Doesn't change the overall outcome, however, when there's a stat that a small segment of an industry is "about" the size of what's claimed to be the entire industry, something's off in the numbers.

A mere 12.5M sold remains 5% of the entire USA population at that time, and honestly, having been there, almost everyone I knew had a PC clone or some apple product, usually a mac. The number must be larger than 10%. "a computer" was required at college ... ed.gov claims there are 19.4 M college students in the USA right now and google claims 332M people in the USA right now, so about 6% of the population are in college right now, so back in 1990 guess "around" 6% of the population was required to own a computer just to attend higher ed ... the claimed 10% seems like an incredibly low number.

> "a computer" was required at college

In 1990? No way. I was taking college courses (for HS credit) in 1990, and the first I heard of a requirement to bring your own computer was years after that.

Another thing that skews the numbers is that my household during the 80s had two Color Computers, a C64, and an Amiga 500, but no one else in my social circle had anything more general than a Nintendo or Atari console.

I was in college in the latter half of 1980s. Computers were very much in use at the time for writing papers, and some classes required them for other work. Students were not expected to actually own one, however -- they would go to labs around campus which were basially just rooms full of PCs loaded up with all the common software.

Computer Science courses generally just required a remote dumb terminal, such as a VT100 or ADM 3a. These were available in a few rooms around campus as well.

In UK universities at least, circa 1990 we had computer labs/rooms which were home to dumb terminals, or if you were lucky, Atari STs running a terminal emulator. Some of us brought our home computers to university, they were mostly Atari STs and Amigas - I actually lugged my Amstrad CPC6128 and colour monitor to campus, but never used it for course work as there was no networking in the dorm rooms. Some new-build rooms had it by 1990, and a few people had PCs linked to it by then, but only used as terminals to the mainframes and minis on the campus network.

One person on my course caused a minor stir by bringing a "laptop" to a lecture to take notes in about 1991 - the keyboard was so noisy that they only did it once!

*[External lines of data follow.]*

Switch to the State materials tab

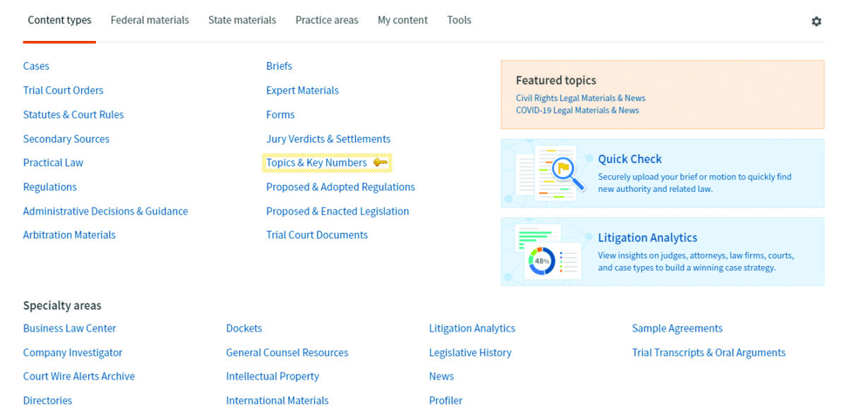(x=242, y=20)
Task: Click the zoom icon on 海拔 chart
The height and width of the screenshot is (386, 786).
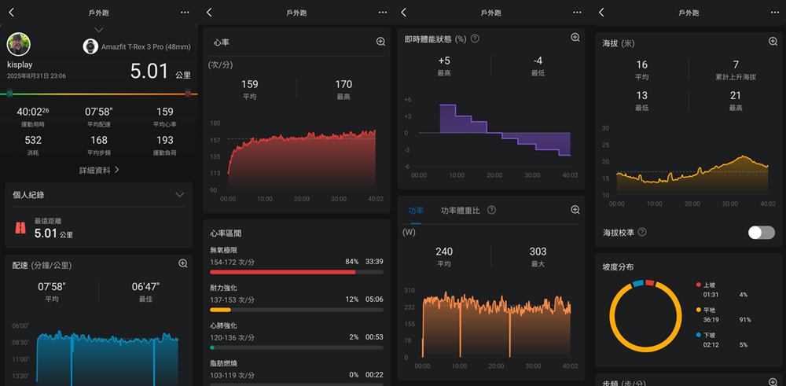Action: 773,42
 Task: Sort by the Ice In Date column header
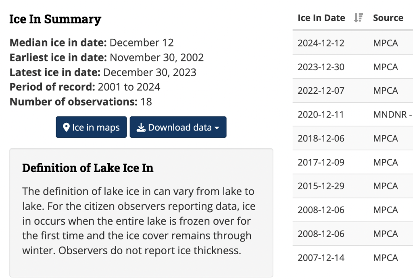(321, 18)
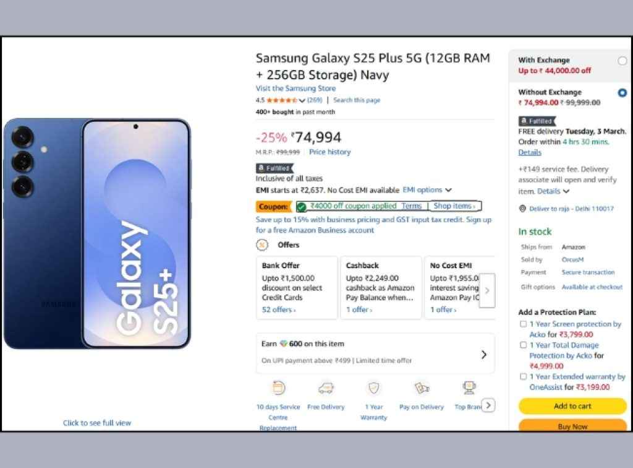Click the Top Brand trophy icon

click(469, 387)
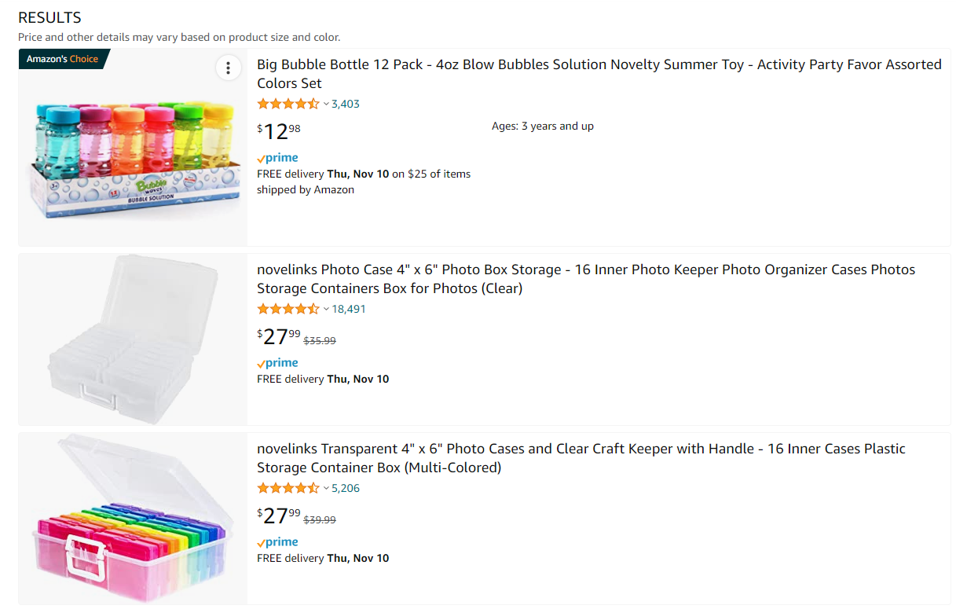Click the star rating of Big Bubble Bottle

point(288,104)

I went to grad school for business in the mid-80s. I had a computer but I doubt there were more than a handful of other people in my class who had one. While I was there they went from a very limited computer lab in the basement with a few Macs, a Lisa!, and some DEC terminals to a much bigger lab of 286s off the library.
I was a freshman in nerd school in 1986. Out of the 8 frosh on my hall, only 2 had their own computers (I was not one of them). I don't think any of the seniors in the singles on the other side of the hall had computers either.
I graduated in 1990 and owning a personal computer capable of running a C or Pascal compiler useful for academic work was an impossible dream. I was lucky enough to have an Amiga, but a C compiler such as Aztec C cost serious money back then. Open source existed but GCC started out on Vax and even by 1990 I think it only ran on very expensive systems like Unix minis and workstations.
As late as the mid-90s in California, some kids showed up at university without a computer. There were PC and Mac labs on campus that were open pretty late, as well as VT100 terminal labs open 24/7 (though these were only used by most students to check email between classes and were on the way out).

All engineering students had a computer, though.

Even in 2000 computers weren’t required - the school had a computer lab you could use if needed, and it was only a few years before that they had begun requiring essays and papers to be printed from a computer.
My sister had a “word processor” for college in the mid 90s, it did spreadsheet stuff and had a floppy drive and a monochrome monitor, maybe those count as a computer too?
Wouldn’t it be more than one person per computer though, seeing as it’s a "home" computer that would likely be shared?